WHAT IS EXPECTED:
Answer these questions from the study abstract below.
(a) About how many infected cattle are treated with trypanocides each year?
(b) For how many days was beta-sitosterol given orally?
(c) Which trans-sialidase gene did the compound significantly down-regulate?

(Beginning of SOURCE TEXT)

Therapeutic efficacy of β-sitosterol treatment on Trypanosoma congolense infection, anemia development, and trans-sialidase (TconTS1) gene expression

Background: African animal trypanosomiasis hinders sustainable livestock productivity in sub-Saharan Africa. About 17 million infected cattle are treated with trypanocides annually but most of the drugs are associated with drawbacks, necessitating the search for a promising chemotherapeutic agent.Objectives: In this study, the effects of beta-sitosterol on Trypanosoma congolense infection were investigated along with its effect on the trans-sialidase gene expressions.Results: Oral treatment with beta-sitosterol at 15 and 30 mg/kg body weight (BW) for 14 days significantly (p < 0.05) reduced parasitemia and ameliorated the parasite-induced anemia. Also, the parasite-induced increase in serum urea level and renal histopathological damage scores in addition to renal hypertrophy was significantly (p < 0.05) reverted following treatment with 30 mg/kg BW beta-sitosterol. The compound also significantly (p < 0.05) down-regulated the expression of TconTS1 but not TconTS2, TconTS3, and TconTS4. Correlation analysis between free serum sialic acid with the TconTS1 and TconTS2 gene variants revealed negative correlations in the beta-sitosterol-treated groups although they were non-significant (p > 0.05) in the group treated with 15 mg/kg BW beta-sitosterol. Similarly, a non-significant negative (p > 0.05) correlation between the biomolecule and the TconTS3 and TconTS4 gene variants was observed in the beta-sitosterol-treated groups while positive correlations were observed in the infected untreated control group.Conclusion: The observed effect of beta-sitosterol on T. congolense infection could make the compound a possible template for the design of novel trypanocides.

(End of SOURCE TEXT)
(Beginning of DATA)

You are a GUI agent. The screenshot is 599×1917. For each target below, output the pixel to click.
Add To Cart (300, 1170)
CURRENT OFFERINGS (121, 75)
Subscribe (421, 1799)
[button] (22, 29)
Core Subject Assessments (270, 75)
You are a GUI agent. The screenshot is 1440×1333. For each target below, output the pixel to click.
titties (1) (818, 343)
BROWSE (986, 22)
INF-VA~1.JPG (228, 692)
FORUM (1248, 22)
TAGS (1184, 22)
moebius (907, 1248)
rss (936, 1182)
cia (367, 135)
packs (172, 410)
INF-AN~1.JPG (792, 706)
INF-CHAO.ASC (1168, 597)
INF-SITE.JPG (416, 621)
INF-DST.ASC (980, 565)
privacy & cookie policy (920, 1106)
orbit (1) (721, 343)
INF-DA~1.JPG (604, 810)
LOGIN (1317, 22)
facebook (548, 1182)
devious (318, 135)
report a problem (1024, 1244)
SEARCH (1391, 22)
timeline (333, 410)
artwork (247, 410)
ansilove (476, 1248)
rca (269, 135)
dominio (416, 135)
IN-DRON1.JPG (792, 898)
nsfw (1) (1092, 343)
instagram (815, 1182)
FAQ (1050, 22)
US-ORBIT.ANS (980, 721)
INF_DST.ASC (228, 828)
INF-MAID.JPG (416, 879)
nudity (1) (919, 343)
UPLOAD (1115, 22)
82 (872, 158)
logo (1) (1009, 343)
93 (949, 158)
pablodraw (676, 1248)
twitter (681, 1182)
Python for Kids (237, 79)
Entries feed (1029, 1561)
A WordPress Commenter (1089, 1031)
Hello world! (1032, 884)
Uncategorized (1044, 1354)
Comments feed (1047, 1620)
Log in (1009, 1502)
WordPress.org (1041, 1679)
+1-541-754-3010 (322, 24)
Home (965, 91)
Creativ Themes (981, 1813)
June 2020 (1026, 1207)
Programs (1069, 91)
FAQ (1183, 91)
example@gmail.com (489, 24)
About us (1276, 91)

(End of DATA)

RESULT OF THIS TASK:
(a) About 17 million
(b) 14 days
(c) TconTS1